Sekpro 2 Riedmatt - MINT Workshop an der OST

Leutschen

 

 

Wir, die Schülerinnen und Schüler Sekpro 2 Riedmatt erlebten im OST-Schülerlabor in Rapperswil einen herausfordernden Workshop – als Forscher, Techniker, Designer, Finanzexperten oder Kommunikationsfachleute. Zusammen sollten wir einen Kunststoffbecher erfolgreich auf den Markt bringen.

Nach einer kurzen Einführung, einem Rundgang und ein paar Inputs zum Gebrauch von Kunststoff starteten wir ins Projekt. 

In der Finanzabteilung wurden die Kosten für Material, Produktion, Personal, Gebäude, Maschinen und Marketing berechnet. Bei einer Kleinproduktion von 54 Bechern hätte ein Stück über 110 Franken gekostet! Also wurde die Produktion vermehrfacht und weitere Massnahmen getroffen, womit der Verkaufspreis für einen Becher bei gleichbleibendem Aufwand für Miete, für die Spritzgiessmaschine und das Gebäude auf etwa 2 Franken reduziert werden konnte.

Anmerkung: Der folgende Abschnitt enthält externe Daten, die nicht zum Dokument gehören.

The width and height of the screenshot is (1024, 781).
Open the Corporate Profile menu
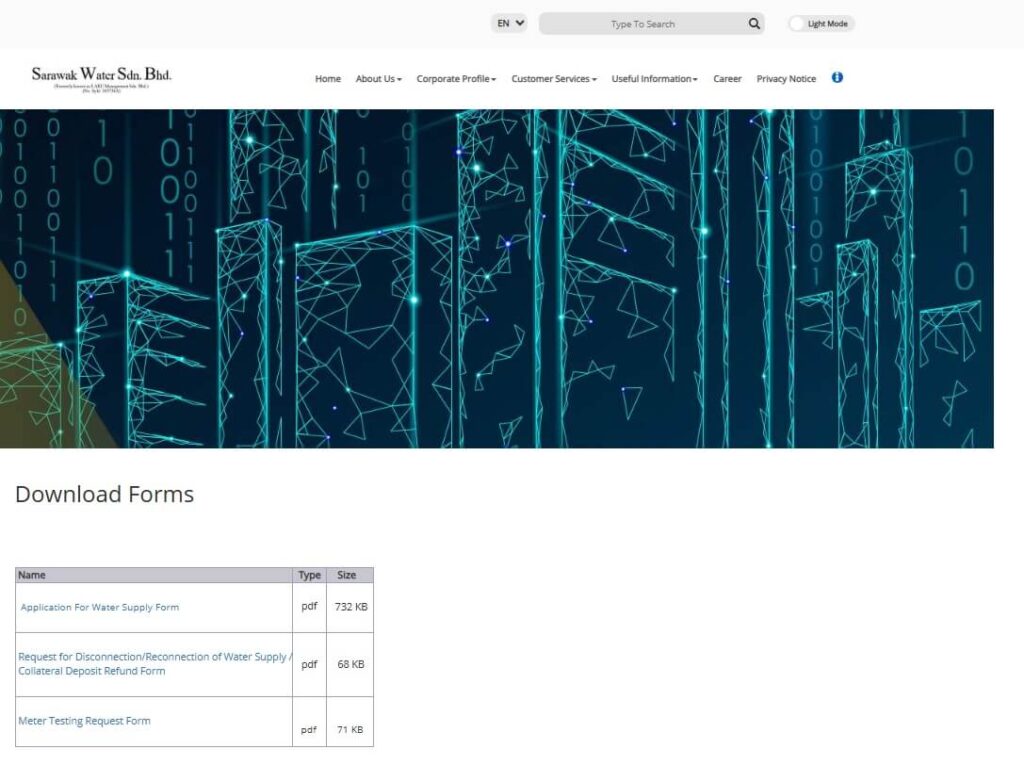pos(455,78)
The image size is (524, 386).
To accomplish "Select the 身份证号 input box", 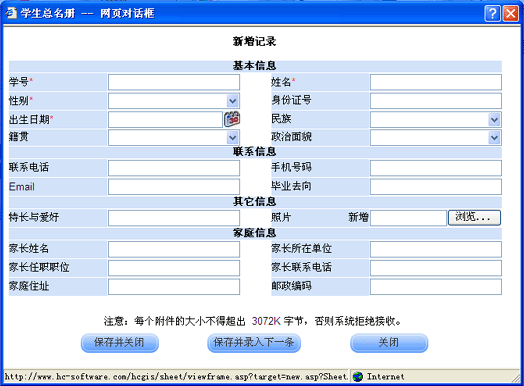I will [436, 101].
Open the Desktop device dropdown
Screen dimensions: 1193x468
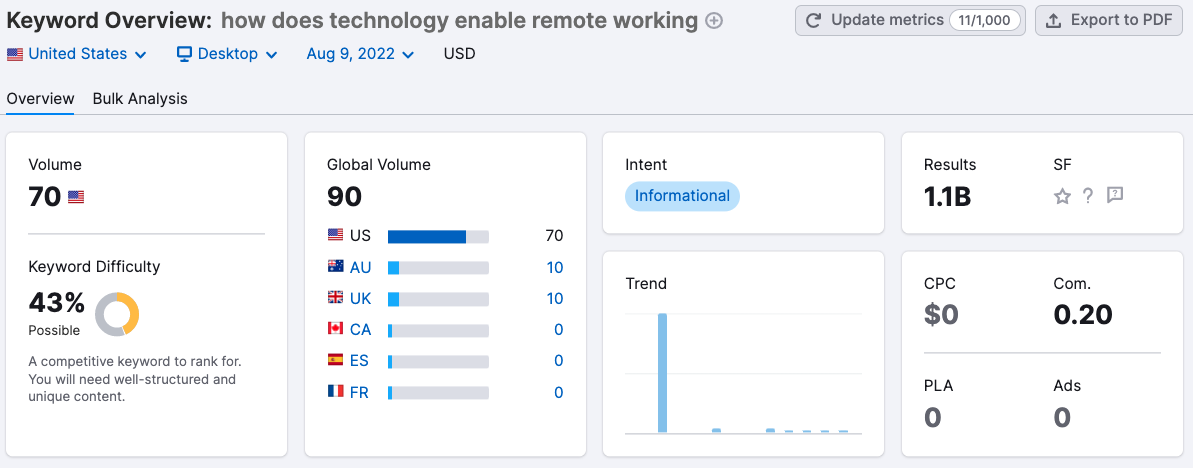(x=227, y=54)

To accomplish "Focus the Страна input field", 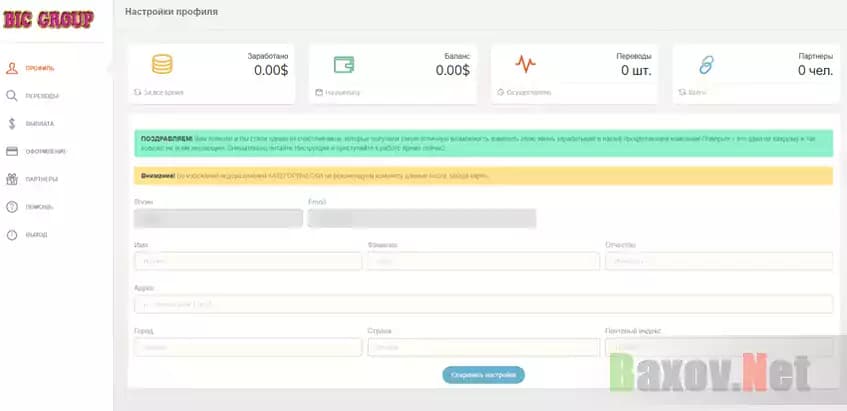I will coord(483,348).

Das Forschungsteam testete das Granulat mit Hitze auf Qualität und fand heraus, dass es wegen Feuchtigkeit Blasen bildet. Also musste das Granulat erst getrocknet werden. Zusätzlich fanden sie Neues zur Stützstruktur heraus.

Währenddessen lernte die Technik die Spritzgiessmaschine kennen und berechnete, wie viel Material und Zeit für die Herstellung benötigt werden. 

Die Designer führten zuerst Umfragen durch, um herauszufinden, ob der Becher transparent oder glitzernd und in welcher Farbe er produziert werden soll. Zusätzlich wurde mittels einer weiteren Umfrage ermittelt, dass der Becher maximal rund 5.25 Franken kosten dürfte, um überhaupt gekauft zu werden.

Die Gruppe Kommunikation sorgte dafür, dass alles nach Plan läuft, alle am Arbeiten sind und die Zeitlimiten eingehalten werden. Zudem bereiteten sie die Präsentationen vor. Vor dem Mittag präsentierte dann jede Abteilung die Ergebnisse ihrer Arbeiten vom Vormittag. Diese Phase war sehr aufschlussreich und man erfuhr gegenseitig viel Neues.

Um 12 Uhr war es Zeit, sich in der Mensa der OST zu verpflegen. Danach präsentierte der Chef der OST ein Paar Projekte, die Studenten an der Schule vollbracht haben. Ausserdem erfuhren wir viel über das Studentenleben, die Ausbildung an der Fachhochschule.

Am Nachmittag testete das Forschungsteam das Granulat erfolgreich und es gab getrocknet weniger Blasen als vorher. Es wurde einen Kratztest mithilfe eines Schleifpapieres ausgeführt und die Ergebnisse festgehalten. Auch führten sie verschiedene Tests durch, bei denen Kunststoffe in Flüssigkeiten gegeben wurde, auf die man im Alltag stösst. Dabei wurde darauf geachtet, welches Material sich verändert oder sogar aufgelöst hat. Nach diesen Kriterien wurde das Material für den Becher ausgewählt. Nun konnten die Techniker mit der Produktion starten und den anderen Abteilungen demonstrieren, wie die Becher hergestellt werden.  Hier zum Werbevideo des Bechers.

Unterdessen suchte die Finanzabteilung nach Lösungen, wie möglichst günstig produziert werden kann. Dieses Ziel wurde erreicht, indem die erhöhte Produktzahl der Becher gewinnbringend an Ikea verkauft werden konnte.

Schliesslich produzierte das Design-Team einen Werbefilm für den Becher. Zudem haben sie bei den Abteilungen nachgefragt, welche Schulnote sie dem Becher geben würden. Alle waren sehr zufrieden – der Durschnitt war eine 5.5.

Die Kommunikation managte am Nachmittag alles und erstellte ein Video des Tages.  Hier zum Video.

Das Projekt war für alle eine grosse Herausforderung. Unsere Selbstständig- und Teamfähigkeit wurde auf die Probe gestellt und gefördert. Es hat Spass gemacht!